Schon diese dargelegten Umstände machen nach allem die Verurteilung des Beschuldigten derzeit wahrscheinlich. Auf die zum Tatgeschehen und den übrigen Umständen gemachten Angaben der Schwester des Beschuldigten kam es daher nicht (mehr) an. Bei seiner Beurteilung konnte der Senat somit die bisherigen - teilweise widersprüchlichen - Angaben der Schwester des Beschuldigten unberücksichtigt lassen. Diese will nunmehr offenbar von ihrem Zeugnisverweigerungsrecht aus § 52 StPO Gebrauch machen, so dass der Verwertung der früheren Angaben § 252 StPO entgegenstehen könnte. Der Senat hat auch den Umstand, dass der Beschuldigte seit der Tat flüchtig ist, nicht gegen ihn verwendet. Er weist insoweit nur darauf hin, dass das für die Flucht angegebene Motiv "Panik" nach fast einem Jahr allerdings nicht mehr nachvollziehbar ist. Andererseits kennt das Strafverfahren keine "Gestellungspflicht", so dass die "Flucht" des Beschuldigten zumindest kein "starkes" Argument für dessen Täterschaft ist.

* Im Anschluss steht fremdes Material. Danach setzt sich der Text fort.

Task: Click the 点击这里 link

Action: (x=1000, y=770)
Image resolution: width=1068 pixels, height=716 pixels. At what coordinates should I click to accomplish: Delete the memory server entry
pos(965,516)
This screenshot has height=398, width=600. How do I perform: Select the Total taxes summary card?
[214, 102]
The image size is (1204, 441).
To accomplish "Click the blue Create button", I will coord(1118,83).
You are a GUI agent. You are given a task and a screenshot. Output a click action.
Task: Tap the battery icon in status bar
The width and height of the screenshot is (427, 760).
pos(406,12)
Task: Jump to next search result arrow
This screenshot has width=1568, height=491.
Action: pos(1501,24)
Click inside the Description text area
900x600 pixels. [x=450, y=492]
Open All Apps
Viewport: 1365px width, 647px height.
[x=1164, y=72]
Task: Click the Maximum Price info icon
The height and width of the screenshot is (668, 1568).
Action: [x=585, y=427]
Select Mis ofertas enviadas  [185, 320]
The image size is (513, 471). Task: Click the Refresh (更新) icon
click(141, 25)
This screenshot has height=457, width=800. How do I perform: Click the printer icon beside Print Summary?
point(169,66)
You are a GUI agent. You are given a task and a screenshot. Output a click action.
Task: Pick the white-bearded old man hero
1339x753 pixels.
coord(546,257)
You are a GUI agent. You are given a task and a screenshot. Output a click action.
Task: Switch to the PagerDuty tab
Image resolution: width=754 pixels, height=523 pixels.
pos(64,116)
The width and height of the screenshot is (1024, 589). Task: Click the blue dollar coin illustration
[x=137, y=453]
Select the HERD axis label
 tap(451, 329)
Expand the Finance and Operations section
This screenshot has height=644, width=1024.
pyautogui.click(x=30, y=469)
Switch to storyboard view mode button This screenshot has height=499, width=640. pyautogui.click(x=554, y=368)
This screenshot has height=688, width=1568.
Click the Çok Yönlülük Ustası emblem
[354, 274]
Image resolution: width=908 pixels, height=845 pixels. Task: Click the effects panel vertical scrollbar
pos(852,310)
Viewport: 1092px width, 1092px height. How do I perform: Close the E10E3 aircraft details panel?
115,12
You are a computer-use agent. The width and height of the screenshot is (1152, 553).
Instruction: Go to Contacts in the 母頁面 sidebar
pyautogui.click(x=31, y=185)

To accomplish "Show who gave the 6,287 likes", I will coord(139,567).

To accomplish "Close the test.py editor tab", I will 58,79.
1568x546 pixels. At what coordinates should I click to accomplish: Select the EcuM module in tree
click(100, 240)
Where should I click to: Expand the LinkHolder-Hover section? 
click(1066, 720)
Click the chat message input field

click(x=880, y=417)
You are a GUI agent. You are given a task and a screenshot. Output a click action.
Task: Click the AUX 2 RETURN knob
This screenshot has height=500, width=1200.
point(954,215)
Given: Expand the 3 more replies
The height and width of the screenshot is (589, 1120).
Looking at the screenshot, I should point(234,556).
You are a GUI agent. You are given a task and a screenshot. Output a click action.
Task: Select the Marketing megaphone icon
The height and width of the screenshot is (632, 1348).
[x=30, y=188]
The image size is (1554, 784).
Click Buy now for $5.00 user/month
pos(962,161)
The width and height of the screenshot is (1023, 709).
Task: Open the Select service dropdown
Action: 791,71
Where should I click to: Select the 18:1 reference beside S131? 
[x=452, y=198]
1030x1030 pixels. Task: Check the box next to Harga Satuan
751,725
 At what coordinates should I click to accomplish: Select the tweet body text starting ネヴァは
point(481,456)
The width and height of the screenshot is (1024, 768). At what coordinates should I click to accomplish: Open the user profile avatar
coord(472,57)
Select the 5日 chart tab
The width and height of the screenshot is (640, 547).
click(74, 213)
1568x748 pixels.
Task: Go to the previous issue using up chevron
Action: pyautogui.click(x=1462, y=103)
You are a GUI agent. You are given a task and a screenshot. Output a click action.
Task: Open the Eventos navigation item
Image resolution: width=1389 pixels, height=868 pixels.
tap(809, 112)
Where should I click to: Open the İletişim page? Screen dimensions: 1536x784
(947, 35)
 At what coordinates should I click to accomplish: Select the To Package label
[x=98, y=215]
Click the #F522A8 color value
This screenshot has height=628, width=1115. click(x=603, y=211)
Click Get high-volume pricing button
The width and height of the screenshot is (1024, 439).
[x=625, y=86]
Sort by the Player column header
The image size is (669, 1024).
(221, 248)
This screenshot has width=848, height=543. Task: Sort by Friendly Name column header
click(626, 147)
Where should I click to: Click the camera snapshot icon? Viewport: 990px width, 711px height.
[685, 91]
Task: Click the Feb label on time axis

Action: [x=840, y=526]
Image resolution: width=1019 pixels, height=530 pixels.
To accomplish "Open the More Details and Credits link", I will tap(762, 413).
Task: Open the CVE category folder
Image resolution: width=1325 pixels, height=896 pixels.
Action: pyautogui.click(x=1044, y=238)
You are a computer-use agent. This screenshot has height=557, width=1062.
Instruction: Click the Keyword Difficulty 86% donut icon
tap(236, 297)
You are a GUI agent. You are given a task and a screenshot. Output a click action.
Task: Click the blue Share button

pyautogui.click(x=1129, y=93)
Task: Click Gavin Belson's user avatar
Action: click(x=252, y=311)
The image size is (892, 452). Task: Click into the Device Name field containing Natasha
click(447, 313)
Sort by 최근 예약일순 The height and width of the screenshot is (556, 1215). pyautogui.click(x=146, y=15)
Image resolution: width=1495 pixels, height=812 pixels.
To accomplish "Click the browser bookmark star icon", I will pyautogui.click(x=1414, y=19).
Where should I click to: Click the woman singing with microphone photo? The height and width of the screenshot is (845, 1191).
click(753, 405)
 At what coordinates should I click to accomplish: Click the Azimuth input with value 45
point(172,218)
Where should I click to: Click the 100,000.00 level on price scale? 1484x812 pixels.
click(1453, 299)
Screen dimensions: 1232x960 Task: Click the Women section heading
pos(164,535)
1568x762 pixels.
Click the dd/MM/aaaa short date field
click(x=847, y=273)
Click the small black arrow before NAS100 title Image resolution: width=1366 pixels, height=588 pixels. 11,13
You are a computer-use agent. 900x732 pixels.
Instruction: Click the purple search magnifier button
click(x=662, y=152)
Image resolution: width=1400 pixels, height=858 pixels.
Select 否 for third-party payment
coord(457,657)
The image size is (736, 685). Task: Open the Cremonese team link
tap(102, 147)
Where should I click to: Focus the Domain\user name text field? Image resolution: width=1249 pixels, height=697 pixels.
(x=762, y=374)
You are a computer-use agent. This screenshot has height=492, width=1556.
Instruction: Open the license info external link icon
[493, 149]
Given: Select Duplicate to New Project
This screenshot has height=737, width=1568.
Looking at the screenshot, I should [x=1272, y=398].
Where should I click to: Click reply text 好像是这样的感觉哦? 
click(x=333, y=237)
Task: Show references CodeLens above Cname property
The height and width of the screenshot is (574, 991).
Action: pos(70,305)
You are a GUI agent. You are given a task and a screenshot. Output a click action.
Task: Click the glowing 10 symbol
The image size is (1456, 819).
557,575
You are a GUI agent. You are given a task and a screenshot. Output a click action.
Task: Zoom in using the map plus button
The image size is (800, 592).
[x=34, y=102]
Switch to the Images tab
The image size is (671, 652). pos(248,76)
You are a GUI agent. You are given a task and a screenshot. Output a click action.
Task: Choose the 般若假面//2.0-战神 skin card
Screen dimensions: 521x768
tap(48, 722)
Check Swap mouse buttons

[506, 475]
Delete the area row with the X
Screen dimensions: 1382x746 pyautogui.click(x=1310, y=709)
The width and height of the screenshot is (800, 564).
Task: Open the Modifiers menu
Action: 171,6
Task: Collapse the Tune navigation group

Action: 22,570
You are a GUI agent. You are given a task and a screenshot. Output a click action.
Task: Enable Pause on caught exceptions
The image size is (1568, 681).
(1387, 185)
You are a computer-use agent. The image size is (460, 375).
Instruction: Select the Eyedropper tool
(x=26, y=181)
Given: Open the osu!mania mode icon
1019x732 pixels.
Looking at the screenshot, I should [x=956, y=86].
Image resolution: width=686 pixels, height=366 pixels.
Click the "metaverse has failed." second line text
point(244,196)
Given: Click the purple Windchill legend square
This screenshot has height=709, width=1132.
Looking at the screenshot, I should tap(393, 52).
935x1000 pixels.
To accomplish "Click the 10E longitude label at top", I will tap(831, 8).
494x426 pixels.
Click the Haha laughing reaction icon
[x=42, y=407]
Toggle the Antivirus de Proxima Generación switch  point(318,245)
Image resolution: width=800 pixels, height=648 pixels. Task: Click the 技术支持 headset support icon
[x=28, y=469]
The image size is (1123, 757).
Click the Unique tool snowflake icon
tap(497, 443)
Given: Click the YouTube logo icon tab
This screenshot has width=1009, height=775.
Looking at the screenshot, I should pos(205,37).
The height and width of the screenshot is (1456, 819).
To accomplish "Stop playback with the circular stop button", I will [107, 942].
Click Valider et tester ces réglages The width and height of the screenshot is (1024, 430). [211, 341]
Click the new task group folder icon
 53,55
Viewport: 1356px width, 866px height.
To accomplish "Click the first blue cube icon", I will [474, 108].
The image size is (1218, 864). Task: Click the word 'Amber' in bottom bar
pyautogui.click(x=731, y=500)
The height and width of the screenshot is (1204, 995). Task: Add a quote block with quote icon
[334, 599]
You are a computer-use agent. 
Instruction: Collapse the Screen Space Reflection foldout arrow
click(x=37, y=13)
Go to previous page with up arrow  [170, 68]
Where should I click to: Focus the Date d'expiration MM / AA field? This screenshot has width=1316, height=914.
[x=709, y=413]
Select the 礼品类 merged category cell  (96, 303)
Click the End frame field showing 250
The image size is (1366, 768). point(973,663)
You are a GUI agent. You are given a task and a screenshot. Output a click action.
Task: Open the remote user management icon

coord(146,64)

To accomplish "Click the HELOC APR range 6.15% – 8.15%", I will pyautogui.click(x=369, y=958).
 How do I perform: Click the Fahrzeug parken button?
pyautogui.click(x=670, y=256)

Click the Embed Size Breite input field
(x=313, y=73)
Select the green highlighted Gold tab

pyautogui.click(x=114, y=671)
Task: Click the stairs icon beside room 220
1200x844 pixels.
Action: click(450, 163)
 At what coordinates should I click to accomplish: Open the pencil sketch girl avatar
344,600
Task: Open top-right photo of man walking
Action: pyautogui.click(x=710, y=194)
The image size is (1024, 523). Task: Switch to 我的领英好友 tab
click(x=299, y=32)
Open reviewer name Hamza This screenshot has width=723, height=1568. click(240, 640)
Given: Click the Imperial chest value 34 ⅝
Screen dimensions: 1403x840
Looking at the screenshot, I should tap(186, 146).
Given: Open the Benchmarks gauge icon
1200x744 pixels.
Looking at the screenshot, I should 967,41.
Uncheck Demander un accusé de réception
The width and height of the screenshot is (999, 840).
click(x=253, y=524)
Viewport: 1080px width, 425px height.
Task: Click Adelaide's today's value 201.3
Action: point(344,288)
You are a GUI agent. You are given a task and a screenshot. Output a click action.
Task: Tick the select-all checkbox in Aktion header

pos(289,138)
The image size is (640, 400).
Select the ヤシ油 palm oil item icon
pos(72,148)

Da der Beschuldigte seit dem Tattag flüchtig ist, besteht auch ein Haftgrund im Sinn des § 112 Abs. 2 Nr. 1 StPO, so dass nach allem die Untersuchungshaft zu Recht gegen den Beschuldigten angeordnet worden ist und die weitere Haftbeschwerde zu verwerfen war.

III.

Für die weitere Sachbehandlung weist der Senat darauf hin, dass es unverständlich erscheint, dass nach fast einem Jahr nicht zumindest der Versuch unternommen worden ist, den Spurenleger der am Türrahmen gesicherten Spur zu ermitteln und durch einen Sachverständigen ggf. feststellen zu lassen, wann diese Spur entstanden ist. Auch scheint dem Senat im Hinblick auf seine bisherigen Angaben und die Vernehmung der Zeugin S. dringend eine Nachvernehmung des Bruders T. des Beschuldigten erforderlich. Ebenso dürfte es sich empfehlen, die am Tatort bzw. in der Nähe aufgefundene Zigarettenkippe, deren Untersuchung bisher zurückgestellt worden ist, nunmehr untersuchen zu lassen. Schließlich werden die Ermittlungsbehörden auch den von der Verteidigung gegebenen (weiteren) Hinweisen nachzugehen haben.